Tú y yo, en ocasiones, también podemos actuar como los escribas. Quizá no con un rechazo frontal, pero si negando sus enseñanzas en nuestro interior. Puede ocurrirnos que pensemos que una enseñanza de la Iglesia es muy dura y prefiramos seguir amarrados a nuestras propias opiniones, o que no queramos hacer algo que Dios nos pide y prefiramos aferrarnos a una solución que nos es más agradable, pero que no es la que Dios quiere.

El camino del cristiano es de seguimiento de Cristo. En ocasiones el camino es arduo, pero en él está la felicidad. Hacer lo que Dios quiere de mí, unirme a Su voluntad y aceptarla, aunque cueste, este es el camino del amor.

Estamos en el octavario para la unidad de los cristianos. Para lograr la unidad de los cristianos, es preciso primero que nosotros estemos muy unidos a la raíz, a Jesús. Y el medio para conseguirlo es a través de la oración, momento en que conocemos la voluntad de Dios para mí.

Por eso, una actitud que debemos fomentar frecuentemente es la de perdonarnos a nosotros mismos, por nuestros pecados personales. El que no reconoce que ha pecado, no se perdona a sí mismo y sigue amarrado a sus propias convicciones, que no son las de Dios. El papa Francisco, en una audiencia del 27 de agosto de 2014 dijo: “Dios, sin embargo, quiere que crezcamos en nuestra capacidad de acogernos, de perdonarnos, de querernos, para parecernos cada vez más a Él que es comunión y amor”.

No podemos salvarnos por nosotros mismos, necesitamos la gracia de Dios. Si rechazamos la ayuda de Dios, el amor infinito que Dios nos tiene, no podremos alcanzar la santidad. Porque la salvación no es un premio merecido a la lucha de una vida, es más bien un don inmerecido que Dios da a aquellos que buscan amarle. Si uno rechaza la ayuda del Espíritu Santo, rechaza este don de Dios que es su propia salvación.

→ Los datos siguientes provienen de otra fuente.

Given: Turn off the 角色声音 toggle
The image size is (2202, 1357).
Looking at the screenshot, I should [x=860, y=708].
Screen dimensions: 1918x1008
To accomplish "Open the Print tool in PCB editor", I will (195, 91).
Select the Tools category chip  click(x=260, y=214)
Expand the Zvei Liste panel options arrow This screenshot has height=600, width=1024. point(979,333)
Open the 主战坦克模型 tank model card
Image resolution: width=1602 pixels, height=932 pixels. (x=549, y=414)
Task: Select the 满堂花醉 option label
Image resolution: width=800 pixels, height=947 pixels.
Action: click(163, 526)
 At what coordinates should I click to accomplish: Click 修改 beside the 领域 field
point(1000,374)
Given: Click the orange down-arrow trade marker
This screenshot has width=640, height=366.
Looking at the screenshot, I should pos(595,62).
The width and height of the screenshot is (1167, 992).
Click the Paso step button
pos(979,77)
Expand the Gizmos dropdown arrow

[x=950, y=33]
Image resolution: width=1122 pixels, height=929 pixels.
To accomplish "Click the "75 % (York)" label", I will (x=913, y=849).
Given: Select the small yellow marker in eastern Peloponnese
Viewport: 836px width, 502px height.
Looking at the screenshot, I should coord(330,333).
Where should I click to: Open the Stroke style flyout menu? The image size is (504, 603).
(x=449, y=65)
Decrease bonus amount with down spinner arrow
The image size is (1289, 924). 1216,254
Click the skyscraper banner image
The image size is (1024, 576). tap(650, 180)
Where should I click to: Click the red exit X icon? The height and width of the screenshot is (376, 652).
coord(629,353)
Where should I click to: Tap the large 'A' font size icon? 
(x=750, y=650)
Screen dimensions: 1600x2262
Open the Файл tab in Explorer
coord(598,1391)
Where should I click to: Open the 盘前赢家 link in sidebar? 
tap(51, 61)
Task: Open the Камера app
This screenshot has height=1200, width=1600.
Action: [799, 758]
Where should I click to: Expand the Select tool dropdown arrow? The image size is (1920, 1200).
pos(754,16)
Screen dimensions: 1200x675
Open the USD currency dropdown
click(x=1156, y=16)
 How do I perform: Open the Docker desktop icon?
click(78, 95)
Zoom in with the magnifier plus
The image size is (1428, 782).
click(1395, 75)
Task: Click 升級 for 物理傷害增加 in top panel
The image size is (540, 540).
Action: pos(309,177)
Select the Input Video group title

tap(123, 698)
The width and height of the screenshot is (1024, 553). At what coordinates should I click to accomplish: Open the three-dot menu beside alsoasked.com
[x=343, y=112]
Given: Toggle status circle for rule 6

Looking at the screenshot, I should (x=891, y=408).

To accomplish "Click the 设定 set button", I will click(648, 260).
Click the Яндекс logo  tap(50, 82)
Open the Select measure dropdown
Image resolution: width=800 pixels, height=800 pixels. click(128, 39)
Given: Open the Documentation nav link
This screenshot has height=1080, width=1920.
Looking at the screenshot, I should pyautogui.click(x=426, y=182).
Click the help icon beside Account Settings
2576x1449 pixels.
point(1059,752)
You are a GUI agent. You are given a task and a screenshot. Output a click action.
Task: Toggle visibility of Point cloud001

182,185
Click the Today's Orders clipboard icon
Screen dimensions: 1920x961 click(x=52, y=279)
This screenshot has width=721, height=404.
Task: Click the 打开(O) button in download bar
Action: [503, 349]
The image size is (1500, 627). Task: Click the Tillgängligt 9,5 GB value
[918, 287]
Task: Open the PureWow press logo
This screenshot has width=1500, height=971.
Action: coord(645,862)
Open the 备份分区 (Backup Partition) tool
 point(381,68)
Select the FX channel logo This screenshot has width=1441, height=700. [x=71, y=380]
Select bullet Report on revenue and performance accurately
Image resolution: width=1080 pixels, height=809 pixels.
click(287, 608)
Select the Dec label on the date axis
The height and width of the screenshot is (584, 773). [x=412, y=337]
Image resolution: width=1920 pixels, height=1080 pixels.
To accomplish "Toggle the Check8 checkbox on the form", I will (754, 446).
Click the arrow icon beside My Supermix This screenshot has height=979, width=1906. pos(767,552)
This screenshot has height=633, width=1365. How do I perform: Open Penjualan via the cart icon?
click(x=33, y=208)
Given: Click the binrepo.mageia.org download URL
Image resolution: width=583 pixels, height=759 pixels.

San Josemaría repetía con frecuencia una jaculatoria “Omnes cum Petro ad Iesum per Mariam”, para que todos los cristianos tengamos una misma voluntad, un mismo corazón, un mismo Espíritu. Busquemos estar siempre muy unidos a Dios a través de la oración. Un camino para conseguir esta unidad es ser siempre muy fieles y rezar diariamente por el Papa y por la Iglesia.